Cyamémazine

TERCIAN®

Mis a jour le 20/06/2025

Grossesse

Etat des connaissances

  • Aspect malformatif
    • Les données publiées chez les femmes enceintes exposées à la cyamémazine au 1er trimestre de la grossesse sont peu nombreuses, mais aucun effet malformatif attribuable au traitement n’est rapporté à ce jour.
    • La cyamémazine n’est pas tératogène chez l’animal.
  • Aspect néonatal
    • Il n’y a pas de donnée concernant les effets néonatals éventuels lors d’expositions à la cyamémazine en fin de grossesse.
    • Cependant, chez les nouveau-nés de mères traitées par d’autres phénothiazines jusqu’à l’accouchement, en particulier à fortes doses, des symptômes transitoires de type extrapyramidal et/ou atropinique peuvent parfois apparaître dans les premiers jours de vie. Il s’agit principalement d’une hypertonie, de trémulations, de détresse respiratoire et d’un ralentissement du transit. Par ailleurs, en théorie, un effet sédatif pourrait survenir chez les nouveau-nés de mères traitées par de la cyamémazine avant l’accouchement.
    • La possibilité de survenue de ces effets néonatals transitoires est à mettre en balance avec les risques de décompensation que pourraient faire courir à la mère une diminution, voire un arrêt, de son traitement.
  • Aspect neurodéveloppemental
    • Les données publiées ne permettent pas de retenir, à ce jour, de répercussion des médicaments neuroleptiques/ antipsychotiques sur le devenir neurodéveloppemental des enfants exposés in utero suivis pour certains jusqu’à l’âge de 14 ans. En revanche, le rôle propre de la pathologie maternelle sous-jacente est mis en évidence, ce qui plaide en faveur d’une prise en charge pharmacologique efficace des troubles maternels avérés en cours de grossesse.

En pratique

  • En prévision d’une grossesse / En préconceptionnel
    • Programmer une consultation préconceptionnelle pour :
    • Dans les états psychotiques, si un traitement est justifié, d’autres neuroleptiques/antipsychotiques sont mieux connus que la cyamémazine chez la femme enceinte (cf.
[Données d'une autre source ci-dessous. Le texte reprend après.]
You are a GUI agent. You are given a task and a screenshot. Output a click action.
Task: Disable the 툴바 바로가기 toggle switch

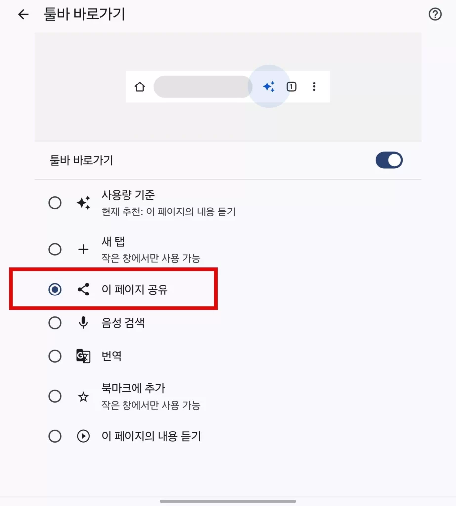(x=389, y=160)
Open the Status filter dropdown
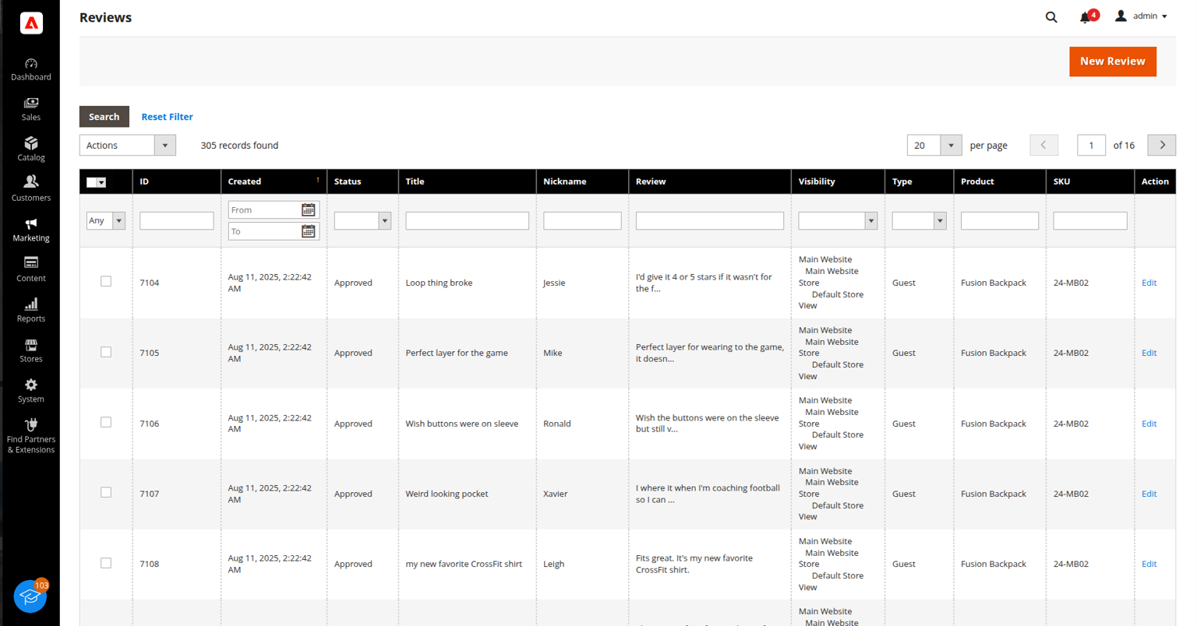Screen dimensions: 1197x626 (x=362, y=221)
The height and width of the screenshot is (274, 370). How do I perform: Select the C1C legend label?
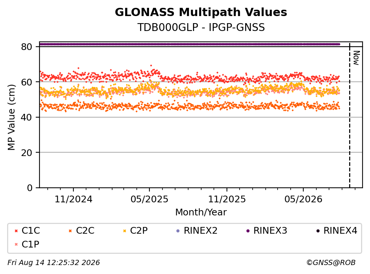(31, 230)
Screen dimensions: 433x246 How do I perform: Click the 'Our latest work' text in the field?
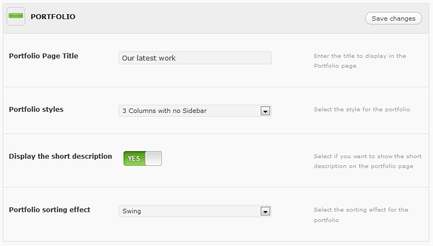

Neuroleptiques/antipsychotiques – Grossesse).
    • Dans l’anxiété, la cyamémazine ne sera poursuivie en vue d’une grossesse qu’à condition que l’oxazépam ou l’hydroxyzine ne soient pas envisageables en :
      • Utilisant la posologie minimum efficace
      • Limitant autant que possible les associations de psychotropes.
    • Découverte d’une grossesse pendant le traitement
      • Ne pas arrêter la cyamémazine sans avis du prescripteur.
      • Rassurer la patiente quant au risque malformatif de la cyamémazine.
      • Le bien-fondé de la poursuite de tout traitement chronique par psychotrope(s) en cours de grossesse doit être clairement établi (cf. Traitement psychotrope et grossesse : les points clés)
      • Si la poursuite d’un traitement est justifiée, voir ci-dessous « Traiter une femme enceinte ».
    • Traiter une femme enceinte
      • Le bien-fondé de tout traitement chronique par psychotrope(s) en cours de grossesse doit être clairement établi (cf. Traitement psychotrope et grossesse : les points clés)
      • Dans les états psychotiques, si un traitement est justifié, on préférera si possible un neuroleptique/antipsychotique mieux connu que la cyamémazine chez la femme enceinte (cf. Neuroleptiques/antipsychotiques – Grossesse).
      • Dans l’anxiété, la cyamémazine ne sera utilisée qu’à condition que l’oxazépam ou l’hydroxyzine ne soient pas envisageables en :
        • Utilisant la posologie minimum efficace
        • Limitant autant que possible les associations de psychotropes
        • Si le traitement est poursuivi jusqu’à l’accouchement, en informer l’équipe de la maternité pour lui permettre d’adapter l’accueil du nouveau-né (cf. Etat des connaissances).

Allaitement

Etat des connaissances

  • Il n’y a pas de donnée sur cyamémazine et allaitement.
  • La demi-vie d’élimination de la cyamémazine est longue (10 heures), ce qui est un facteur de risque d’accumulation dans le lait.

En pratique

  • Au vu des données disponibles sur la cyamémazine (cf. Etat des connaissances), il est préférable de ne pas allaiter sous cyamémazine.
  • Des alternatives sont proposées sur notre site : cf. Neuroleptiques/antipsychotiques et allaitement.